The authors replaced flow simulations with a feature detection model based on a convolutional neural network to speed up the time-consuming training. This accelerated approach can be applied to similar scenarios in engineering projects.
Related Work
Past work has explored wake flow fluctuation suppression using various flow control methods, including proportional-integral-derivative (PID) controllers and DRL. DRL has shown promise in managing complex flow scenarios, with enhancements such as accelerated training through convolutional neural networks and model-based RL.
Notable advancements include using DRL for optimal flow control in simulations and experiments and combining DRL with reduced-order models for efficiency. These techniques are crucial for improving flow stability and efficiency in practical applications.

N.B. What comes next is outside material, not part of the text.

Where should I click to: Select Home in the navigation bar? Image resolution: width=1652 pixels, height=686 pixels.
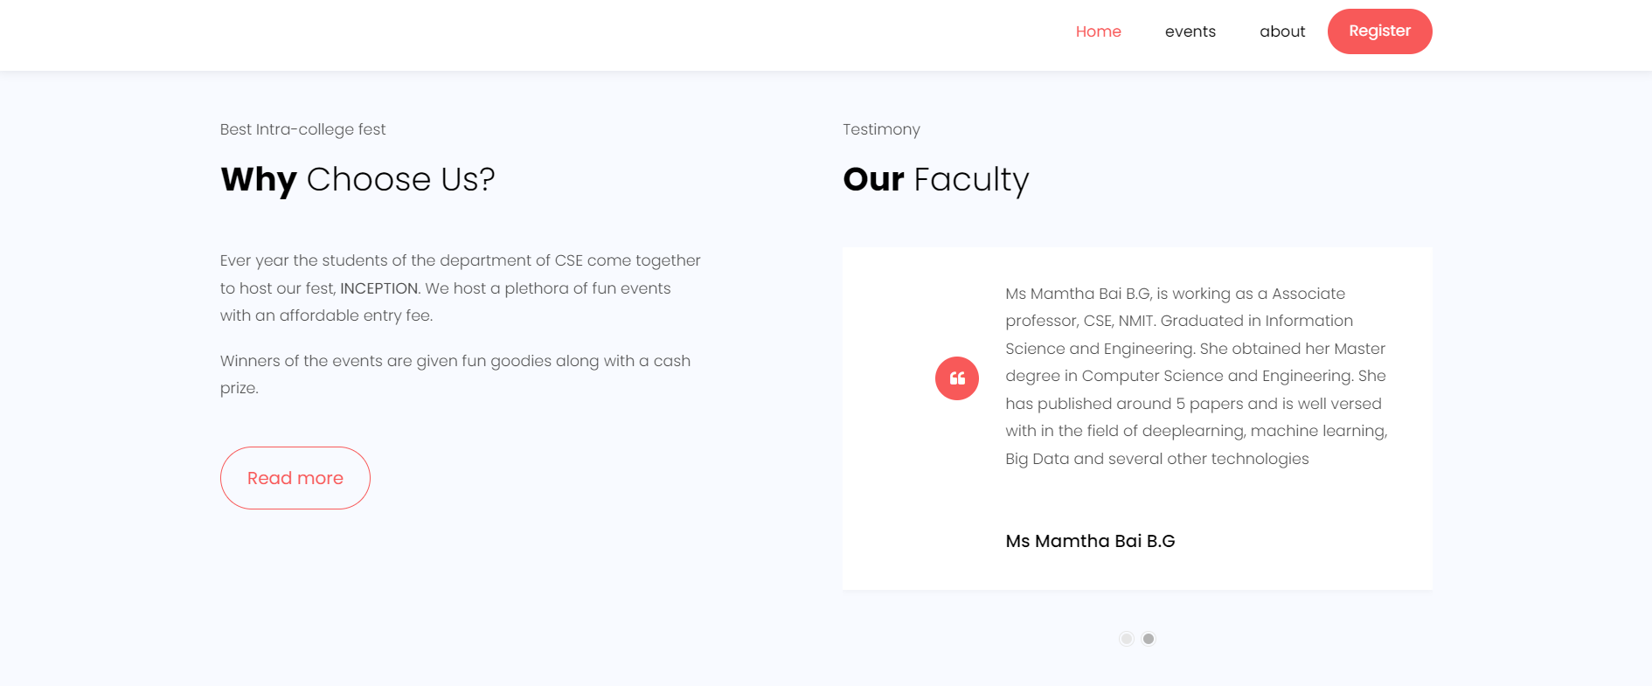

Flow Optimization Approach
The flow field geometry involved an inlet boundary on the left and an outflow boundary on the right, with the main square cylinder positioned at the center of the domain. The front square cylinder was movable, and the flow was simulated with a Reynolds number of 100.
The team used the lattice Boltzmann method (LBM) with a BGK collision model to compute velocity fields. The grid resolutions showed minimal variance between the original and refined, thus validating the sufficiency of the initial resolution. Comparisons confirmed the accuracy of the numerical method.
DRL was utilized to optimize the position of the front cylinder to minimize wake flow fluctuations. The deep deterministic policy gradient (DDPG) algorithm was chosen for this continuous action problem and implemented using Google TensorFlow.
The state variable included the position and velocity of the front cylinder, while actions involved applying impulses to adjust its position. Rewards were designed to minimize velocity fluctuations in the wake, with penalties for actions that moved the cylinder out of bounds. The DRL process involved initializing the state, exploring actions, and updating policies based on feedback.
A convolutional neural network (CNN) was used as a surrogate model to predict flow fields and address the computational inefficiencies of flow simulations. The CNN architecture, comprising multiple convolutional and dense layers, was designed to detect flow features and replace the time-consuming LBM simulations quickly.
The input consisted of flow obstacle shapes, and the output was a reward metric reflecting flow fluctuations. The training involved a dataset of 1248 scenarios, with 10% reserved for testing. The analysts integrated this CNN model into the DRL framework to enhance training efficiency.
The CNN-based model effectively predicted flow field characteristics, accelerating the DRL training process by replacing LBM simulations. The model’s architecture was optimized for handling local flow features, and it was trained on a comprehensive dataset to ensure accuracy.
The combined DRL-CNN framework included periodic updates from LBM simulations to maintain precision, improving the overall efficiency of the RL process and enabling faster, more effective training.
Training Efficiency Boosted
The training results for the one-dimensional case involved 2000 episodes, tracking the average reward per episode (ep-reward) to assess the learning progress. The ep-reward initially showed significant fluctuations in the early stages, reflecting the agent's exploration and frequent boundary penalties.
As training progressed, the ep-reward improved, indicating that the agent was reinforcing its learned actions and reducing boundary-related penalties, though it continued to explore different strategies. By the later stages, the agent achieved a stable ep-reward, demonstrating effective training and optimal positioning of the front cylinder, as evidenced by high rewards and improved flow stability.
Integrating a CNN with the DRL algorithm significantly enhanced training efficiency and accuracy. The CNN-based model, designed to predict flow features and quantities, reduced the computational burden of LBM simulations.
The CNN model effectively learned to predict flow field characteristics, improving accuracy over epochs. This model was integrated with the DRL framework to expedite the training process. It led to a significant reduction in training time and improved flow forecast precision.
The combined DRL and CNN approach notably improved training efficiency and flow feature detection. The DRL model's training time was reduced to 10.5% of the original with the CNN surrogate. This integration allowed the model to handle more complex scenarios and perform better. The two-way coupling of DRL with the CNN-based surrogate model proved to be a highly efficient method for optimizing flow control and reducing wake flow fluctuations.
Conclusion
To sum up, this study introduced a two-way coupling approach integrating a CNN-based flow feature model with DRL, enhancing efficiency and accuracy. The DRL method successfully stabilized wake flow around square cylinders.
At the same time, the CNN model effectively served as a surrogate, reducing training time to 10.5% of the original and improving prediction accuracy by 31.4%. This method showed promise for flow control problems and potential ocean engineering and aerodynamics applications. Future research could explore super-resolution techniques to expand its applicability.